Perevolochna was founded at the turn of the 13th to 14th century by the Lithuanian Great Duke Vitaut as a fortified settlement in order to protect his empire against enemies from the East.

Again Perevolochna is mentioned in 1640s belonging to Yuri Nemyrych (Jerzy Niemirycz), but which was also claimed by Potocki family.[1] Since the start of Khmelnytsky Uprising, the town belonged to Chyryn Regiment, since 1661 it was part of Kremenchuk Regiment.[1] Since mid 1660s it belonged to Poltava Regiment.[1] Claims to Perevolochna laid the Zaporizhia Sich.[1] Role of the town has increased from mid 1680s being the main fort on the Crimean direction.[1]

In April of 1709 Russian forces burned down Perevolochna.[1] On July 11, 1709, three days after the Swedish army had been defeated at the Battle of Poltava, the remainder of the Swedish army under General Adam Ludwig Lewenhaupt surrendered at Perevolochna to Russian Empire General Aleksandr Menshikov near Perevolochna.[3] King Charles XII of Sweden, hetman Ivan Mazepa and Kost Hordiienko with 3,000 Swedes and Cossacks managed to cross the Dnieper river and take refuge into Turkish-held Moldavia.

On maps of 1730s Perevolochna fortress is shown on Dnieper river just north of the Ukrainian fortification line.

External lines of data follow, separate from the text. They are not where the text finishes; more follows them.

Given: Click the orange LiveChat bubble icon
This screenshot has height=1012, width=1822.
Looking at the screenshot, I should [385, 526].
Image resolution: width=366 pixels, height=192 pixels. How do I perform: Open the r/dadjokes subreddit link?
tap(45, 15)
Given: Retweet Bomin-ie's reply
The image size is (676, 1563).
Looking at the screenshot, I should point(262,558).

After the loss of Russia at the Pruth River Campaign, the fortress again became the key place of Southern frontier.[1] It also played great role during the Russo-Turkish War of 1735–1739.[1] In 1760s Perevolochna lost its city status, while in 1785 Perevolochna fortress was liquidated.[1]

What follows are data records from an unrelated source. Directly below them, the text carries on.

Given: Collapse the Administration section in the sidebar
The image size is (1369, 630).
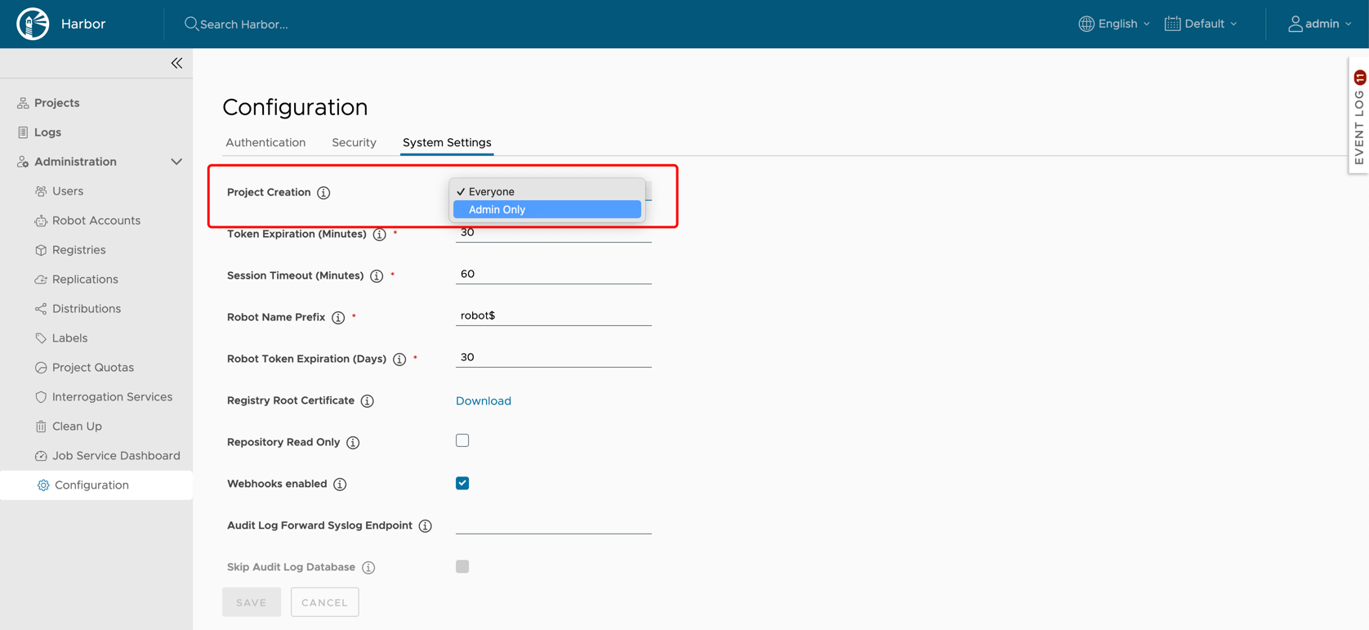Looking at the screenshot, I should (x=176, y=162).
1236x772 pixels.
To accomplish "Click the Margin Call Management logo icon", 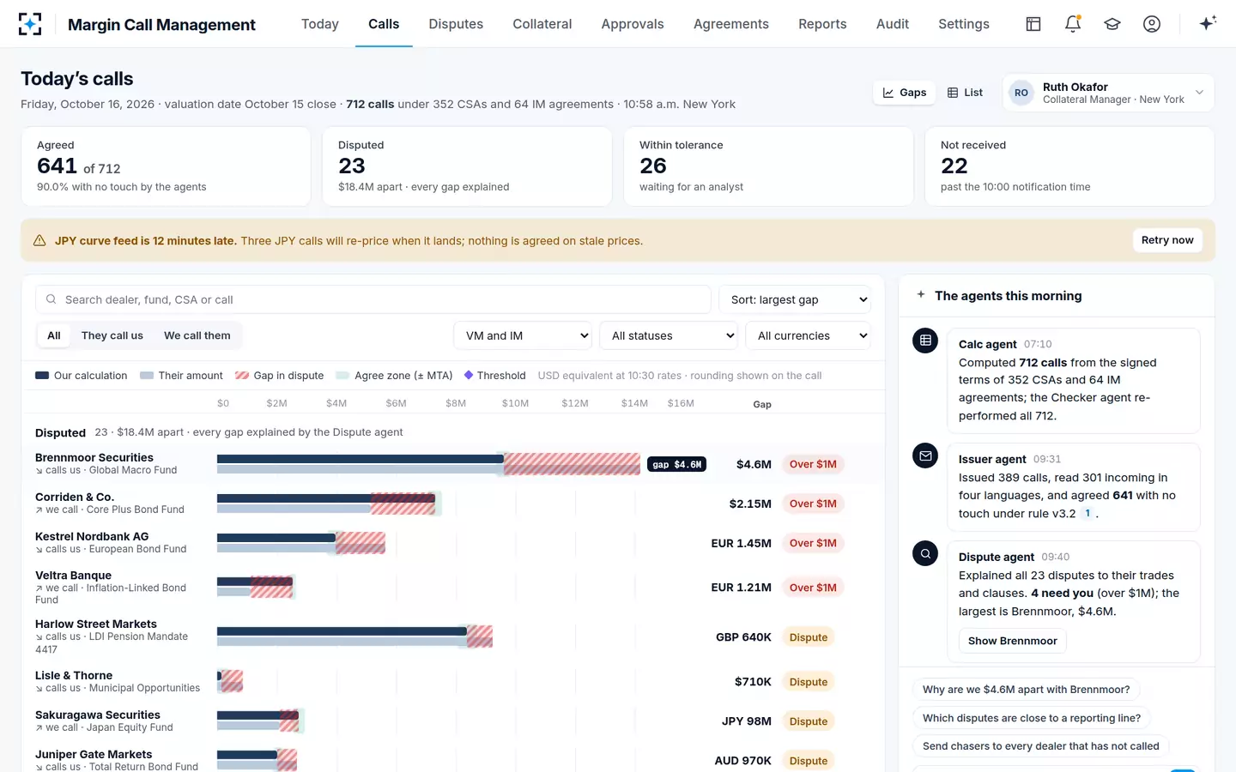I will [x=30, y=24].
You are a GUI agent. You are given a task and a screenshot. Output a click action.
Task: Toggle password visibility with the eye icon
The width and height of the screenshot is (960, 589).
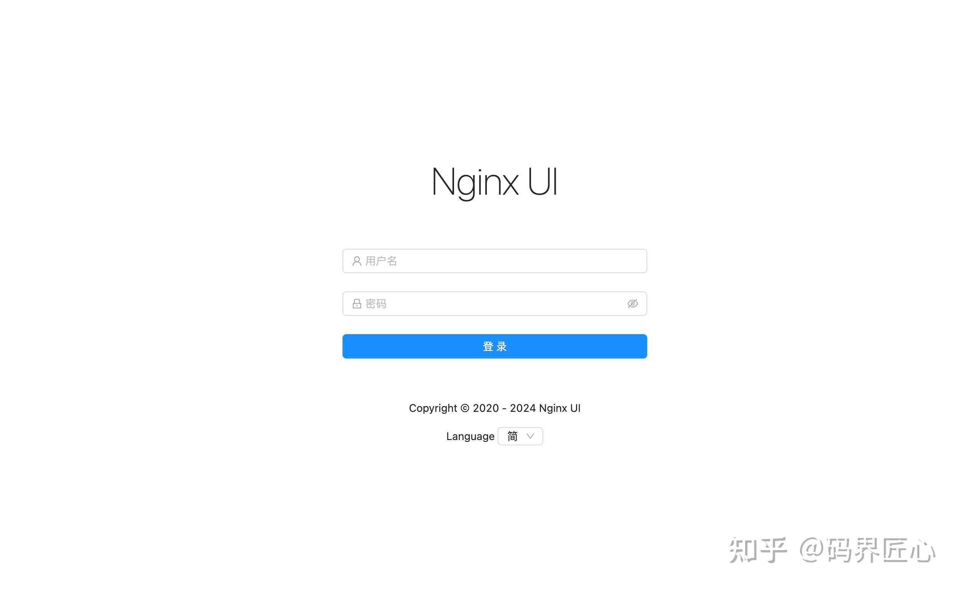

Since 1802 it was a town within Kobeliaky county, Poltava Governorate.[1] Since 1919 Perevolochna was a village.[1]

During the World War II at the end of September of 1943 the Soviet army stormed Dnieper near Perevolochna.[3][4]

Until being flooded by the Soivet government with creation of the Dniprodzerzhynsk reservoir (today Kamianske Reservoir) in the middle of the 1960s,[1] it belonged to Kobeliaky Raion (district) of Poltava Oblast (province) of Ukraine. On 6 December 1963 population of Perevolochna and Kyshenky was moved to the newly established village of Svitlohirske, while the submerged settlements were excluded from record.[1][5]